What this task involves>
Since only a count is wanted, work out how many lines in the material below contain the word "agent" and return that number.
━━━━
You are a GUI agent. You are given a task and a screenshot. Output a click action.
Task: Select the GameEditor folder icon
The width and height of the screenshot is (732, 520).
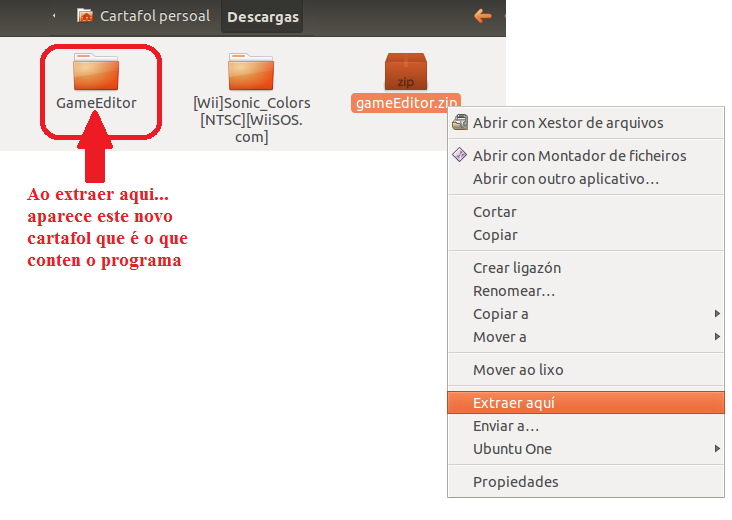(x=95, y=71)
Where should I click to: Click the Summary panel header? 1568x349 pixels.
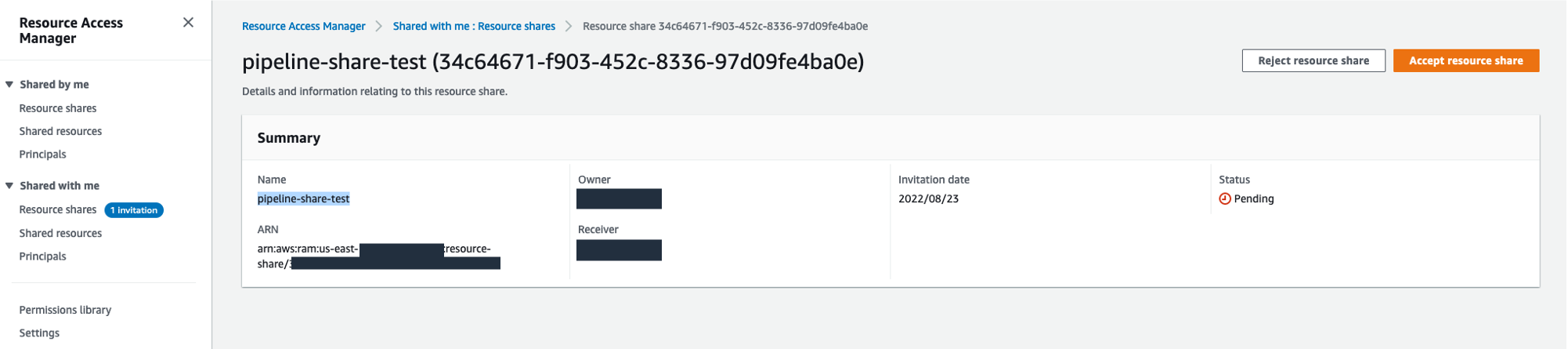tap(289, 138)
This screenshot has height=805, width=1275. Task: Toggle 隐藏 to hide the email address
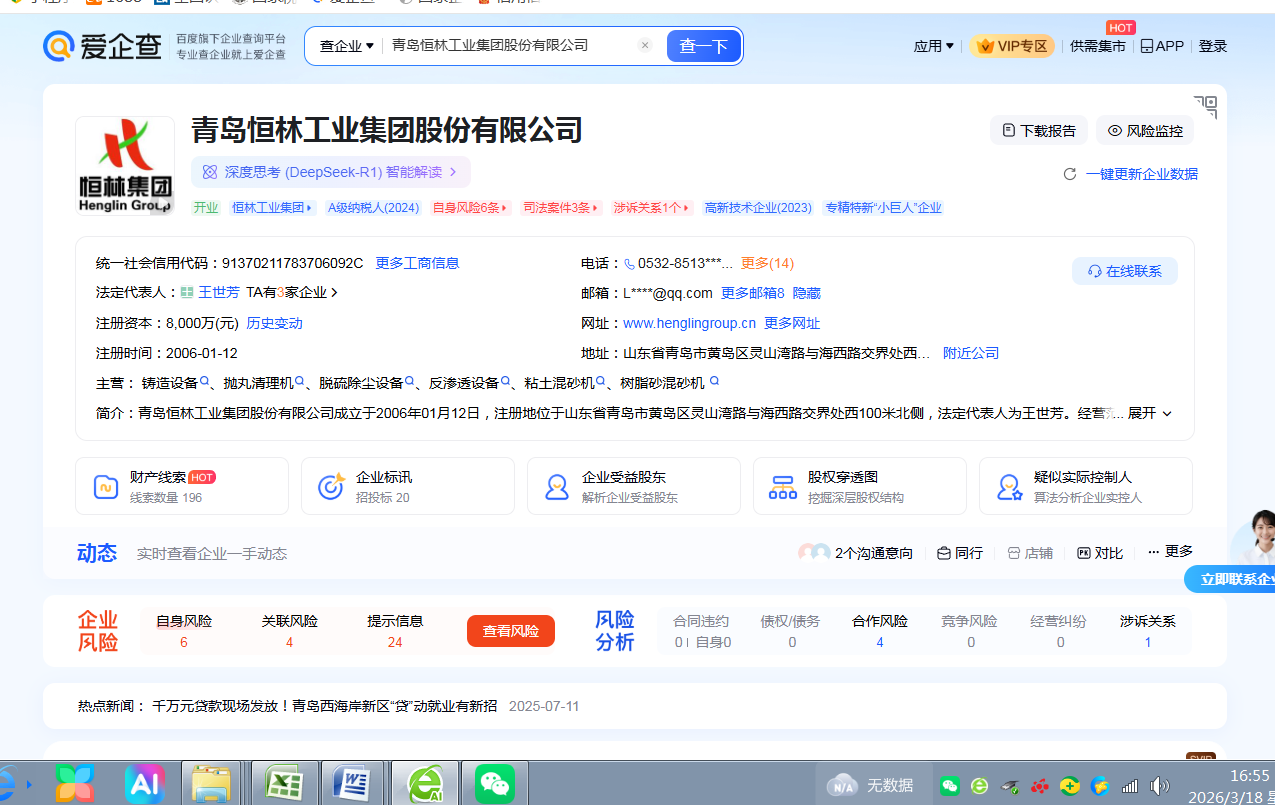(x=807, y=293)
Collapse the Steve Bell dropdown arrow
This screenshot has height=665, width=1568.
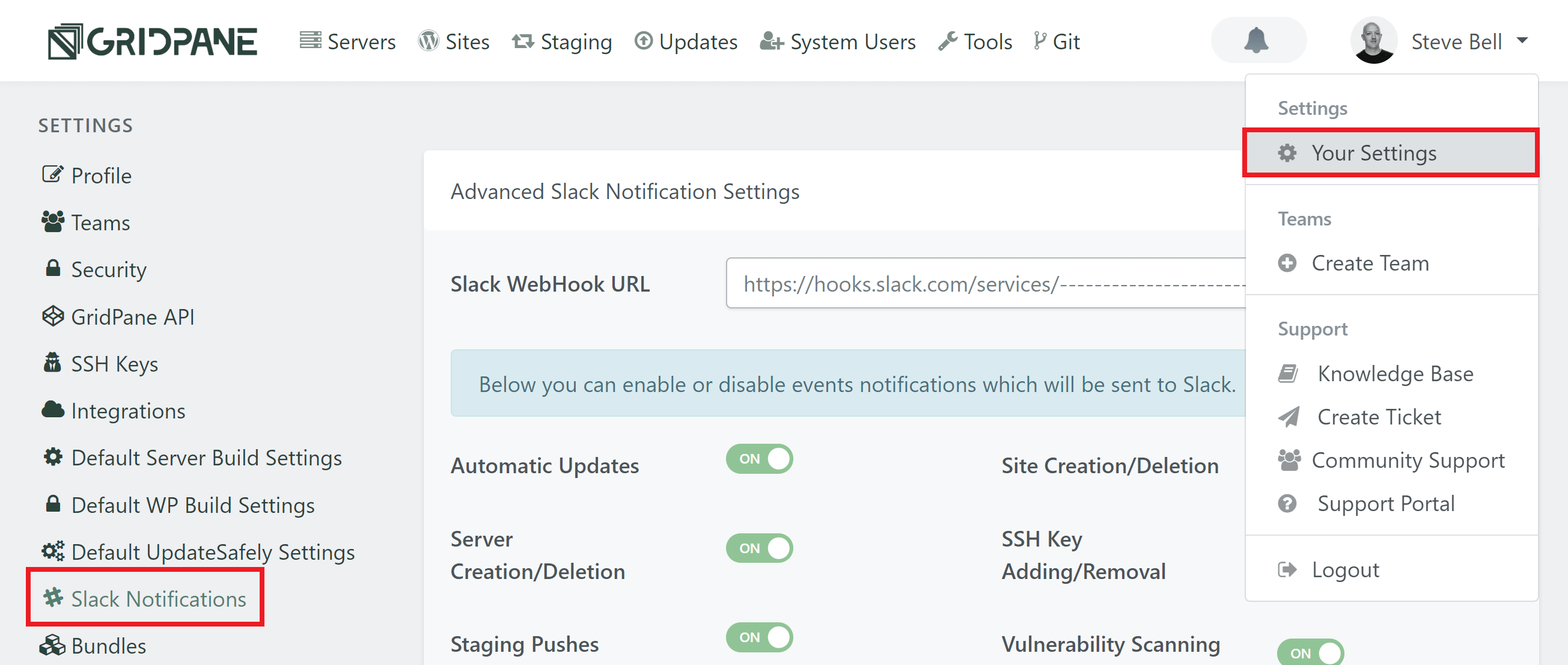(1522, 41)
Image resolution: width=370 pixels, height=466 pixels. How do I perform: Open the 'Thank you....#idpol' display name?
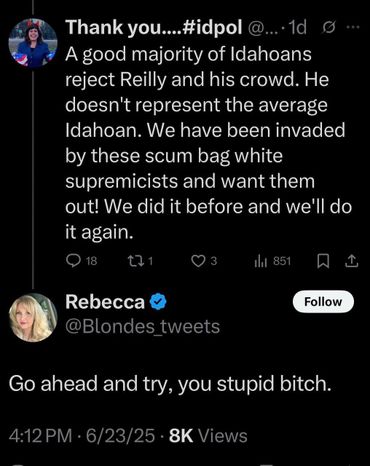tap(154, 27)
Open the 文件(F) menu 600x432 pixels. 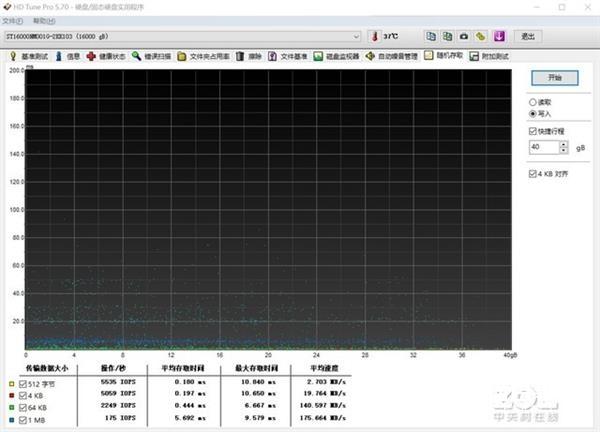point(12,21)
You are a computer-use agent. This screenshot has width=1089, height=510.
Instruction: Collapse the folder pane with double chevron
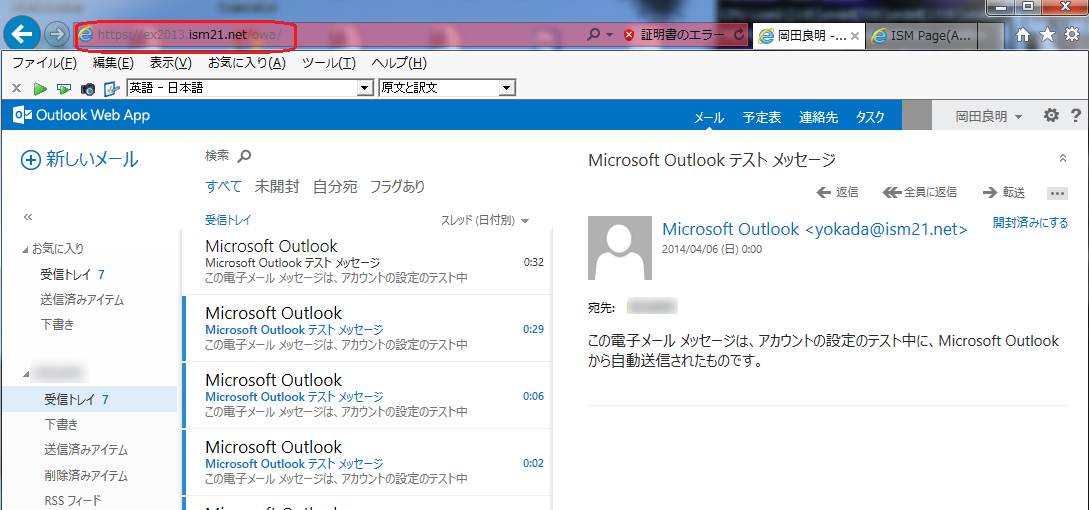28,216
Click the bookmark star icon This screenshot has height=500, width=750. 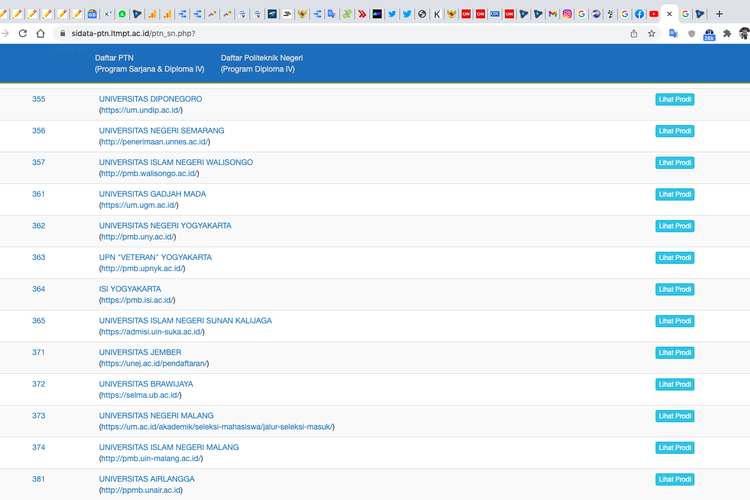[652, 33]
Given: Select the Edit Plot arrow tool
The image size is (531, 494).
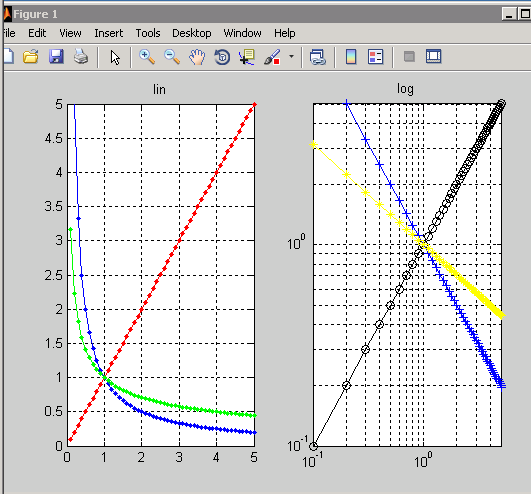Looking at the screenshot, I should [115, 57].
━━━━
Answer for this exercise>
2